### ASSIGNED TASK
Find "Given: Toggle the" in the material below, then write out that line and every line after it exactly, ending with the last one; skip the pictures.

### RECORDS
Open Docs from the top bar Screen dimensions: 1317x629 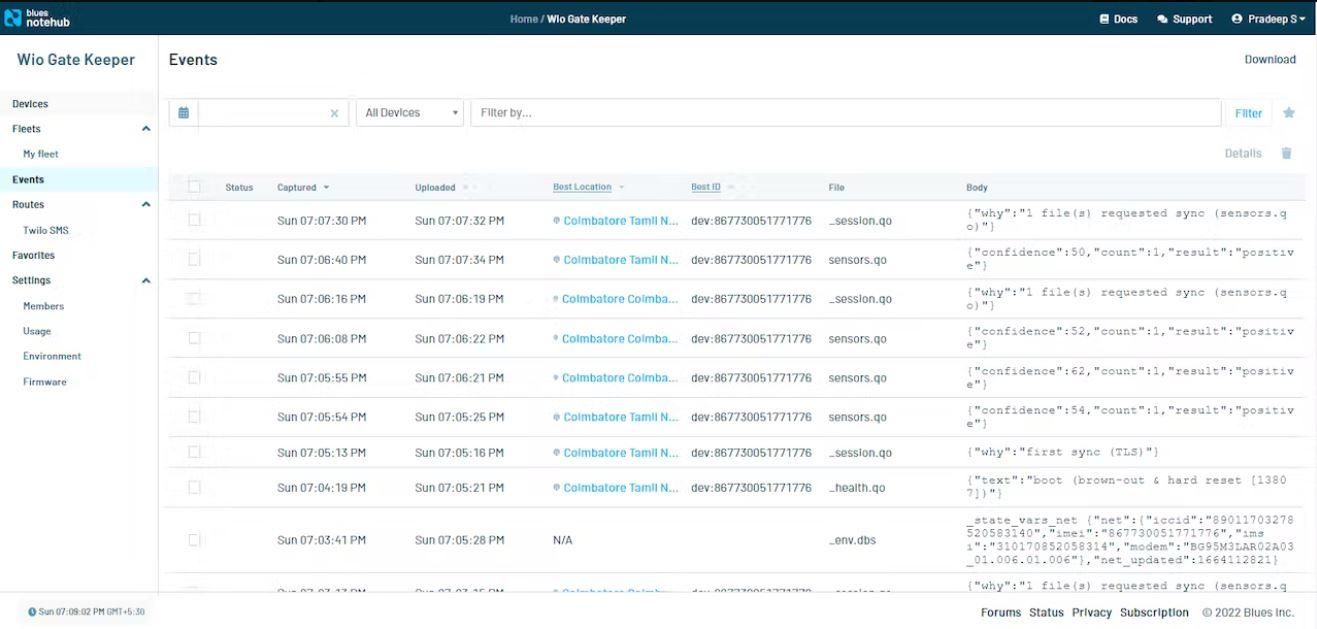tap(1116, 17)
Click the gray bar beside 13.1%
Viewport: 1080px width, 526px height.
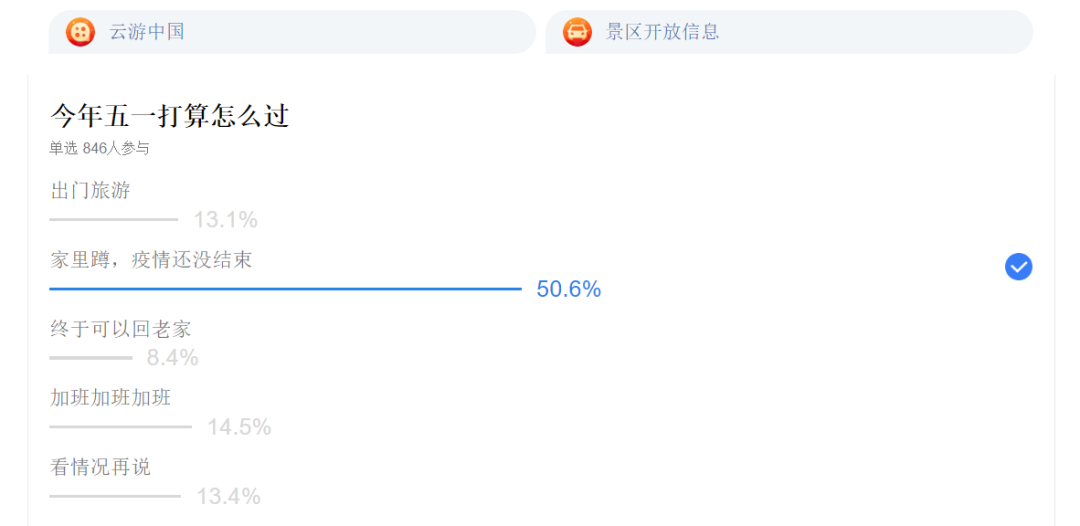click(x=113, y=219)
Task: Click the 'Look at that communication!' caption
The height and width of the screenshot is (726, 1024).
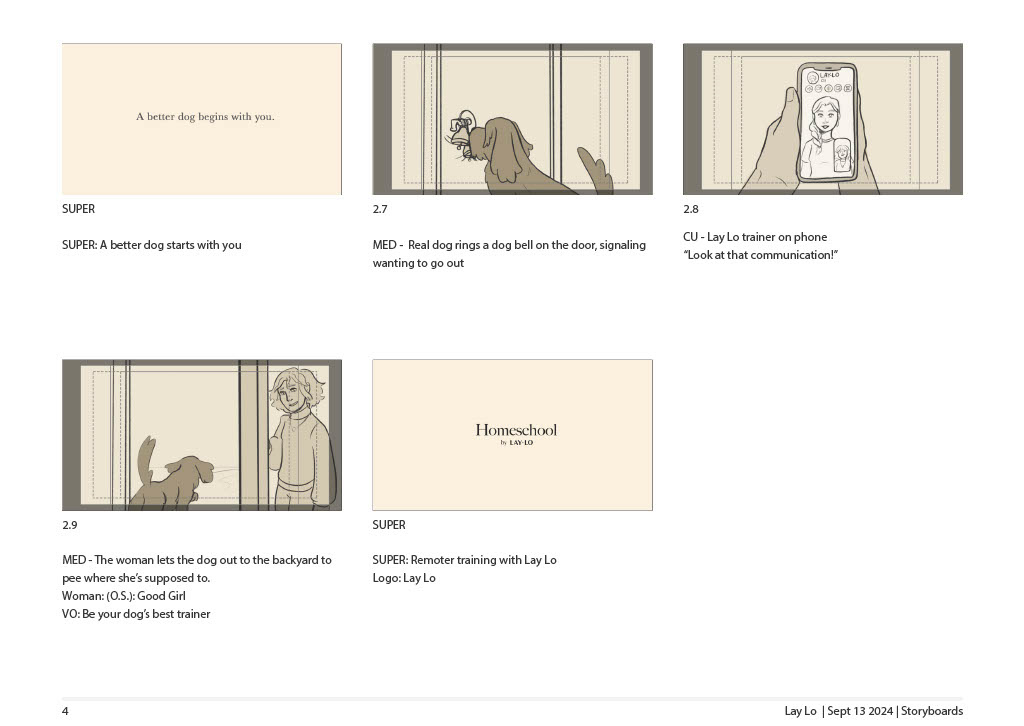Action: pos(761,255)
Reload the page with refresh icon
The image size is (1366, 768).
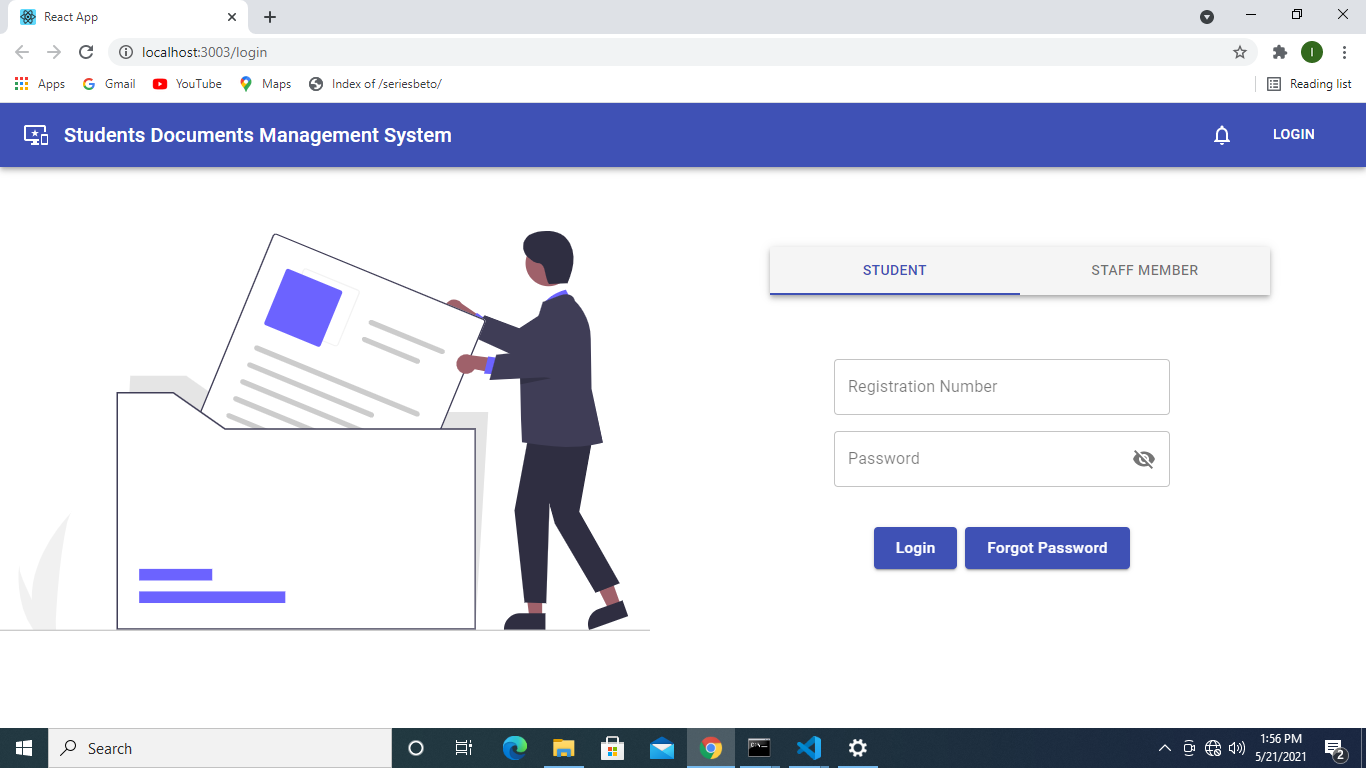pos(86,52)
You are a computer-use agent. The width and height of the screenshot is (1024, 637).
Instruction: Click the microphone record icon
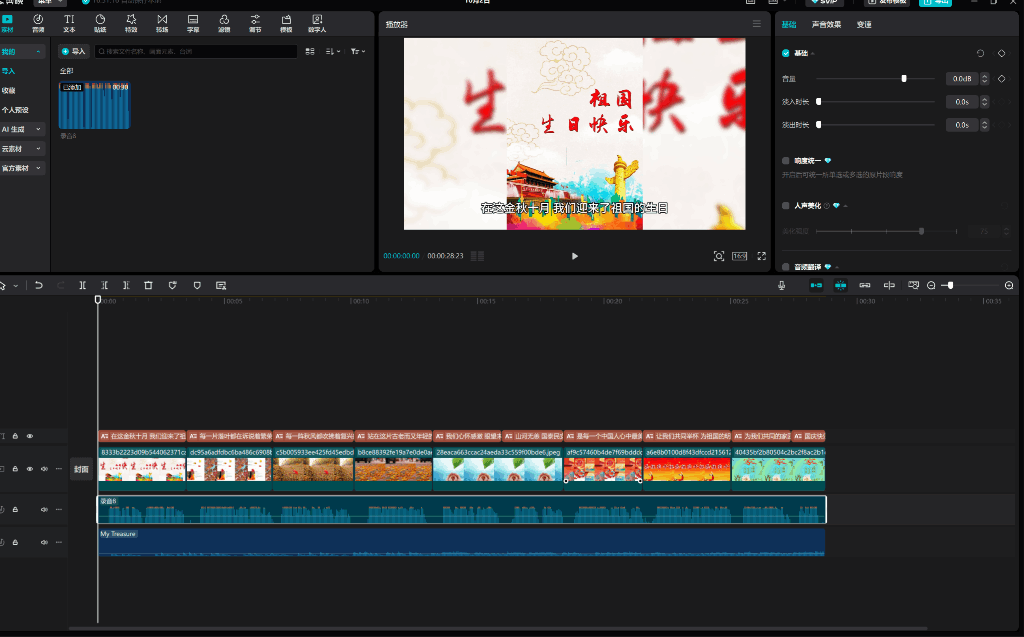(x=782, y=285)
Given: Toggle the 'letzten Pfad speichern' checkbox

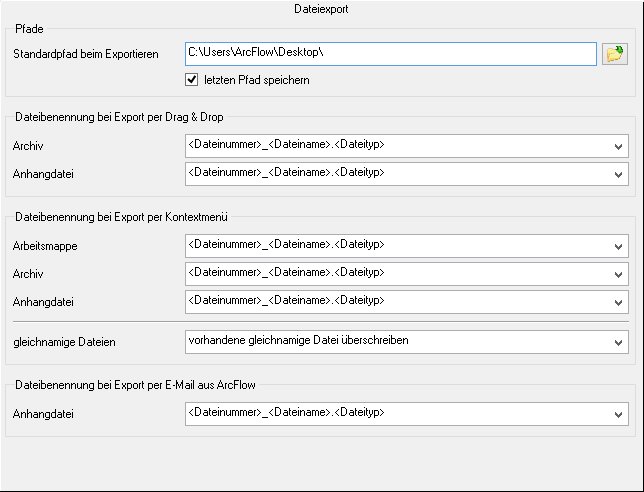Looking at the screenshot, I should coord(192,80).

### RESULT OF THE EXERCISE
Given: Toggle the 'letzten Pfad speichern' checkbox

Looking at the screenshot, I should coord(192,80).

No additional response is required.